# REQUEST
Report how many lines of the records contain the word "icon", giving only the number.

────────────────

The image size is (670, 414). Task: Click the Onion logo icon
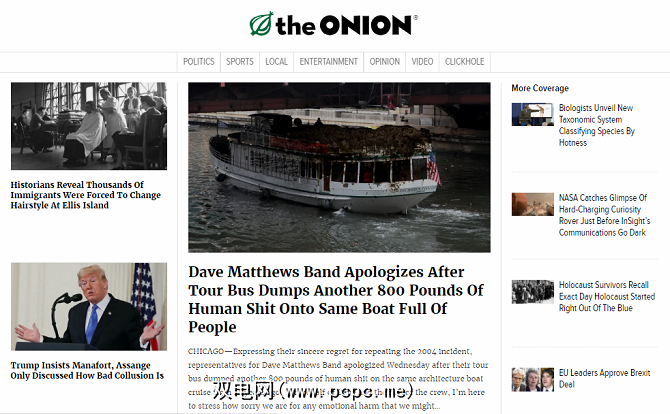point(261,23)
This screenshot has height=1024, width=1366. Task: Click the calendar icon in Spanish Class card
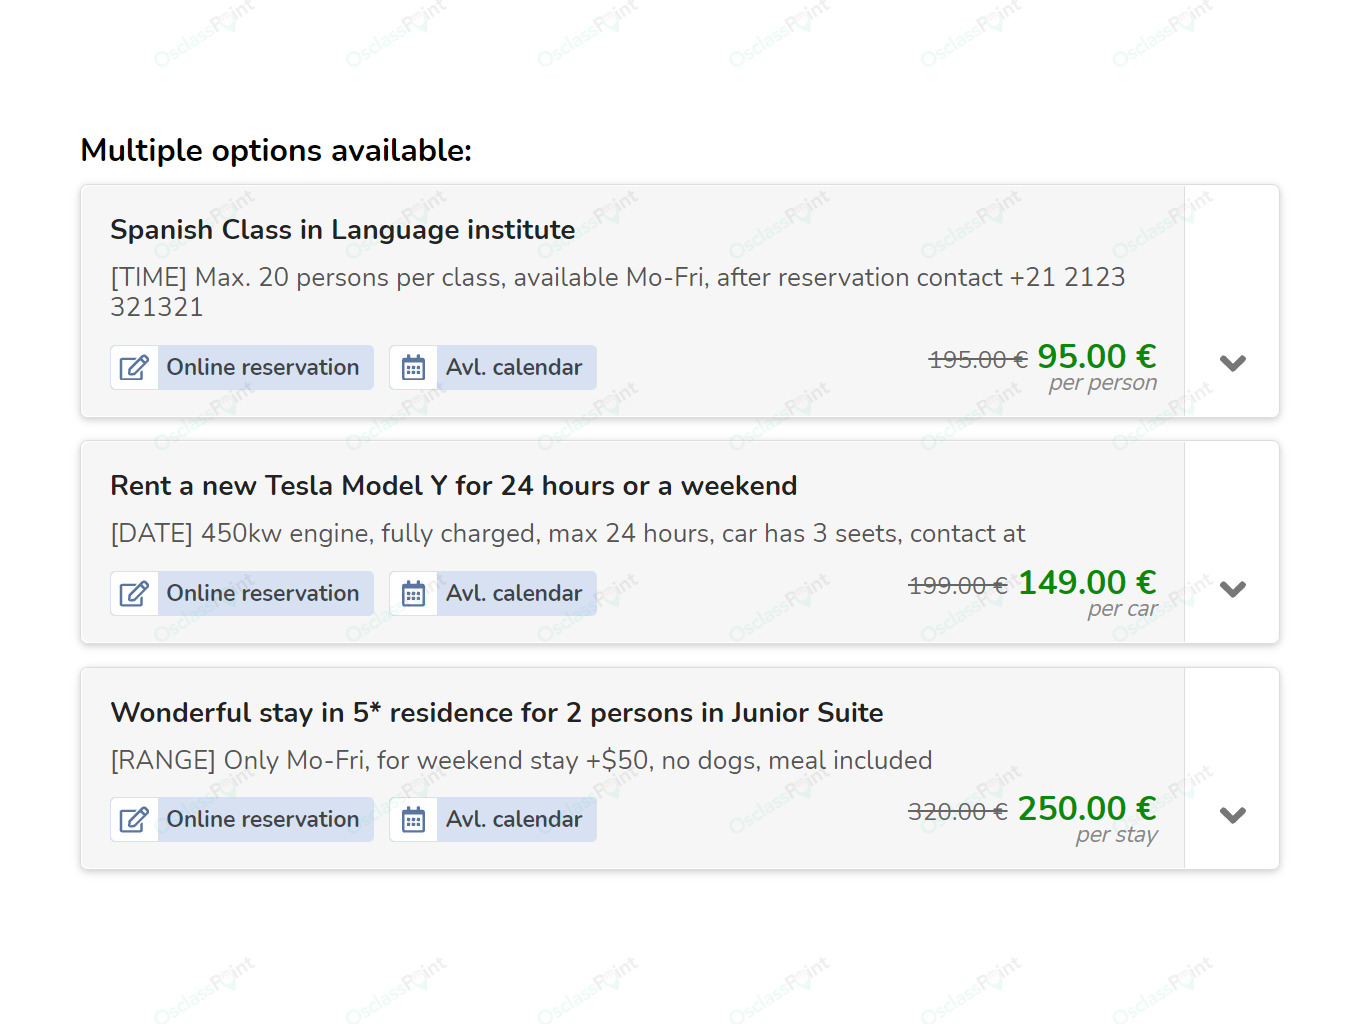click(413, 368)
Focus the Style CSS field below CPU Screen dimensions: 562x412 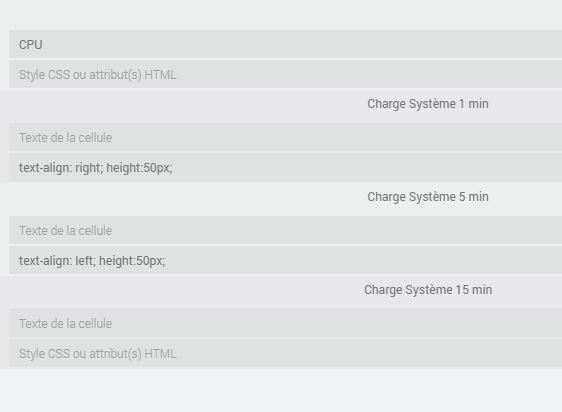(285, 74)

────────────────

# TASK SOLUTION
2